It divided the company into three labels: Jaeger London, Jaeger Black (high-end conservative investment dressing) and Jaeger Collection, the continuation of what it had been doing for the last couple of decades so as not to lose its existing customer base. Jaeger London is what I will be talking about here.
It was the summer of 2006 that I started noticing a black tunic dress with little bobbles at the hem. Anya Hindmarch was wearing it and when I asked her where it was from, she said with a blush Jaeger though she had 'had to fall over several zimmer frames to reach it.' The dress was featured in the fashion victim's bible, Grazia. Alexandra Shulman, editor of Vogue, mentioned Jaeger to me, and finally I saw Hillary Alexander, the Telegraph's fashion editor, wearing a Jaeger dress with a MaxMara jacket at a party at the V&A. (She was wearing the same dress at Jaeger's show on Monday.)
This was when I bought my first Jaeger dress.
Last February Jaeger London held its first ever show at London Fashion Week and it was a sensation. The clothes started arriving in the shops in the middle of August and most are now in. I have been steadily buying several pieces and they form the mainstay of my wardrobe. On Monday Jaeger held its second show, and the reviews were all raves. This is down to the vision of Belinda Earle and the design talent of Karen Boyd who had a label with Helen Storey in the 80s.
What is it I like about Jaeger? Two things:
- I have been convinced for a year now that over a certain age, and in this economy, it's better to buy a smaller number of well made garments than loads of cheap of-the-moment items from Zara and H&M. Jaeger prices at the lower end of the designer price-range, so within reach and they have excellent sales
- Jaeger designs edgy clothes for older women, by older, I mean over 35-40, which they recognise to be their market. Belinda Earle told me that the mantra for their customer is fit and flatter, but we're the generations which were wearing mini skirts in the 60s or body con bandage dresses in the 80s. We don't want to look like our mothers. We want to go forward with style.

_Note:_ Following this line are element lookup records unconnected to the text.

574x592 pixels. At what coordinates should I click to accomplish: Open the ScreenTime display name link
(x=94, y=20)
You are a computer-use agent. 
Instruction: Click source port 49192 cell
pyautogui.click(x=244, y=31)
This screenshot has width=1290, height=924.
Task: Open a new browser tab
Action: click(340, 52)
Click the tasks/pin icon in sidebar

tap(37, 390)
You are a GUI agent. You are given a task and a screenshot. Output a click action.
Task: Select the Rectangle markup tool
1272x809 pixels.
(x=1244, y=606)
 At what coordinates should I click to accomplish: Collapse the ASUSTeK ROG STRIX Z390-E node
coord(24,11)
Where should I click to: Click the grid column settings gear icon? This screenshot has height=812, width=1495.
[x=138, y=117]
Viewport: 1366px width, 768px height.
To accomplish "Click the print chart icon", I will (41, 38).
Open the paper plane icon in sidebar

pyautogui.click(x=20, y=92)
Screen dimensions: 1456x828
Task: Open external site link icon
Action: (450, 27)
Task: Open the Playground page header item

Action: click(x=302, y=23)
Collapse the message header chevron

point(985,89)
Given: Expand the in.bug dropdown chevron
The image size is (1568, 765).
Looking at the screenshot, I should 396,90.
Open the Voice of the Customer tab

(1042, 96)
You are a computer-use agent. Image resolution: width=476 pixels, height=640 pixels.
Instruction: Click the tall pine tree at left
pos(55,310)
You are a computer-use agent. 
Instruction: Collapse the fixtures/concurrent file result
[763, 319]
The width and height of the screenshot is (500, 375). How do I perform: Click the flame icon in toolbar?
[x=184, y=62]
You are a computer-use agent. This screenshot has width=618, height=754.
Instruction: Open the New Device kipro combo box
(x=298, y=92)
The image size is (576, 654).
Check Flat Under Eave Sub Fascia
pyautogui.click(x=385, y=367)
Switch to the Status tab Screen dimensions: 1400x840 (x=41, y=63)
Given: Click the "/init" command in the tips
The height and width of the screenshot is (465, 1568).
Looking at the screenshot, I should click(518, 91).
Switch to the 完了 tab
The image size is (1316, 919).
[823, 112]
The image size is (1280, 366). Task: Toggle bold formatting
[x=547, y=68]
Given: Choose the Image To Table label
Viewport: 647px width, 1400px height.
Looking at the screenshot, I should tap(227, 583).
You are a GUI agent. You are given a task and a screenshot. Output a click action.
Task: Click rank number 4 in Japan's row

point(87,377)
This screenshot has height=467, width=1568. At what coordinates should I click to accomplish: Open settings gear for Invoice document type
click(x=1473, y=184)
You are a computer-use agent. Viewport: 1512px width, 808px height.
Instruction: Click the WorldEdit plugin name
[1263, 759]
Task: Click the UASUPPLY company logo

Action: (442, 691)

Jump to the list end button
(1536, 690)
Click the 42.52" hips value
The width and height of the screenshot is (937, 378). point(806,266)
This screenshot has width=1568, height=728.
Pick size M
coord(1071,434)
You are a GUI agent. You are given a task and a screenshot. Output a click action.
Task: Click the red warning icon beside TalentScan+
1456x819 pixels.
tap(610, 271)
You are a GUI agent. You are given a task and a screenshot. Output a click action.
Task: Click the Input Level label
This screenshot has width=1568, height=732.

Sitting on the second row on Monday, directly behind Erin O'Connor, and two of the Jagger girls, you understood that Jaeger's mission to throw off its frumpy associations were complete. Kate Moss wears Jaeger and now Lizzie Jagger does too. The coat I nearly bought was worn by Shirley Bassey and Erin O'Connor, over fifty years apart in age.
I understand that in the next year Jaeger will be expanding internationally and into partnerships with US department stores. So if you're in the US and can't yet get your hands on this brand, I'm really sorry, because as the US economy staggers from disaster to disaster with worrying consequences for all of us, it's nice for us over here to be a bit proud to be British.